Columbus’ “enhanced” C-Max stations are certainly fancier than those for the regular COTA buses, but only in design rather than function. As with the rest of COTA, there are no rechargeable cards or passes. In turn, there are no machines at stations to buy such passes. You must either buy a pass at select grocery stores like Kroger, or you pay for a pass on the bus itself. Neither option provides quick, convenient options for potential riders. Complicating the matter further, the passes can only be purchased using cash.
Another crucial difference between BRT and standard bus systems is the use of dedicated lanes. The entire point of a BRT system is that it’s noticeably faster than regular buses. Regular buses operate in mixed traffic, meaning they must navigate through any existing traffic along their routes. This slows them down considerably and often makes scheduled arrivals and departures wholly unreliable. The city only recently implemented an app that estimates such times. Those times are still not entirely trustworthy. The CMax has no dedicated lanes, and therefore functions as any standard bus. While the line’s fewer stops make it somewhat faster, the city’s decision to not give it a dedicated lane ensures that it will never fully achieve the “rapid” part of BRT. They did give the line signal priority, but what’s the use of that if the buses are stuck behind 50 other cars waiting at the light?

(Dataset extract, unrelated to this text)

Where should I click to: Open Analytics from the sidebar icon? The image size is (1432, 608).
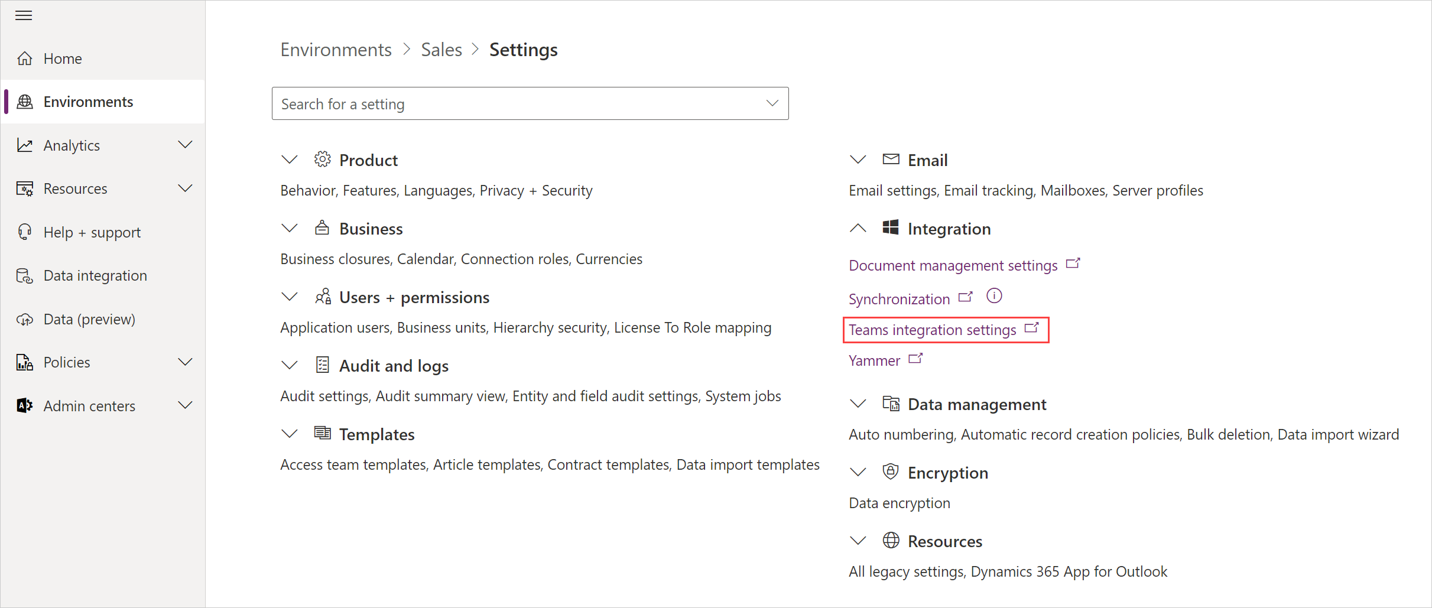point(24,145)
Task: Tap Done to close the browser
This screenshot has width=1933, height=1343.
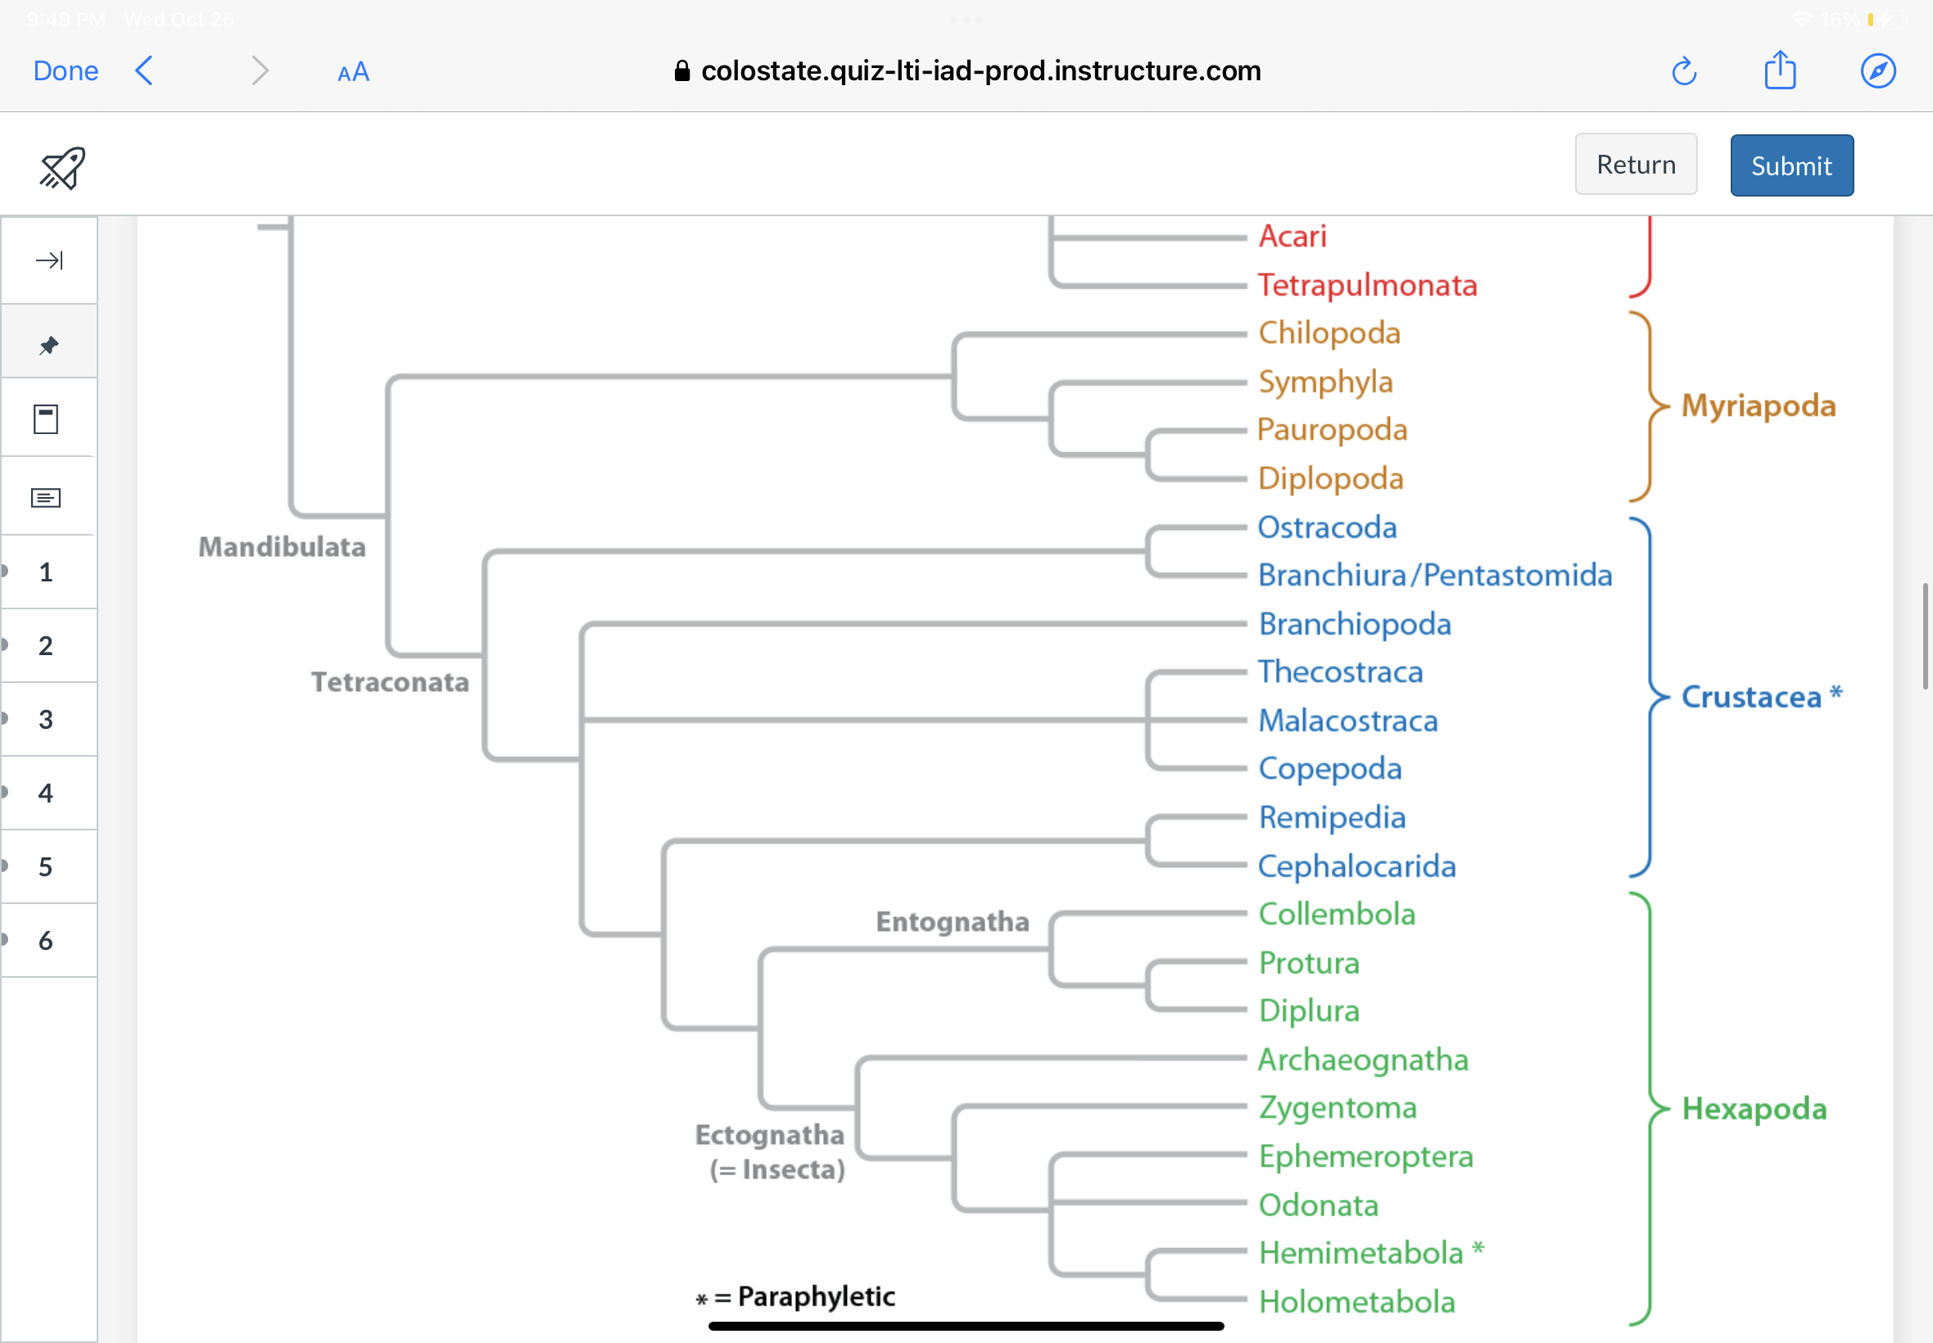Action: (66, 71)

Fundamentally, the city missed the concept of BRT in many ways. Now, none of these problems are irreversible, but there seems to be little incentive to do better. There is still too much deference to the car in Columbus, even when designing a transit line. A dedicated lane for transit would remove one for auto traffic, and in a city as car-centric as Columbus, such a move would be controversial. Ensuring that transit riders receive the best possible experience in the best possible system is still secondary. There are plenty of roads in Columbus, making alternative routes almost endless. There are zero dedicated transit lanes.
Running Out of Time
If we are to believe the Census and MORPC, Columbus doesn’t have years to wait for better options. The Hyperloop isn’t going to save the city from traffic. It needs practical, useful solutions now. Crosstown trips aren’t going to get any easier. The city has studied the transit issue dozens of times over the years, as each new proposal has come with another study. It must have stacks of such studies collecting dust in some back office somewhere, a sad, silent monument to wasted time and taxpayer dollars.
It’s time to use some of that information to come up with a comprehensive plan. This plan needs identified routes, cost and ridership estimates, and plans for future expansions as the population grows. Whether this plan involves rail, bus rapid transit or a combination of many types, the city can’t sit around experimenting and studying any longer. Nor can it make it by waving off best practices as it did with the CMax. It’s time to get real. It’s time to build. If the city needs some ideas on route maps, might I suggest any of the online “fantasy maps” that enterprising residents have created online?
A booming city brings many positives. There is endless opportunity for increasing vibrancy, diversity, economic health, and amenities. Columbus has a rare opportunity for a Northern city these days, one that many others would kill for. While it’s doing a lot of things right, the city can’t afford to squander that opportunity by getting too comfortable with doing the bare minimum. Neither can it simply coast along hoping the negatives never outweigh the positives. A city that lacks the initiative to not only fix its existing problems but also anticipate future ones, may, in fact, be doomed to being as vanilla and unremarkable as it was long ago.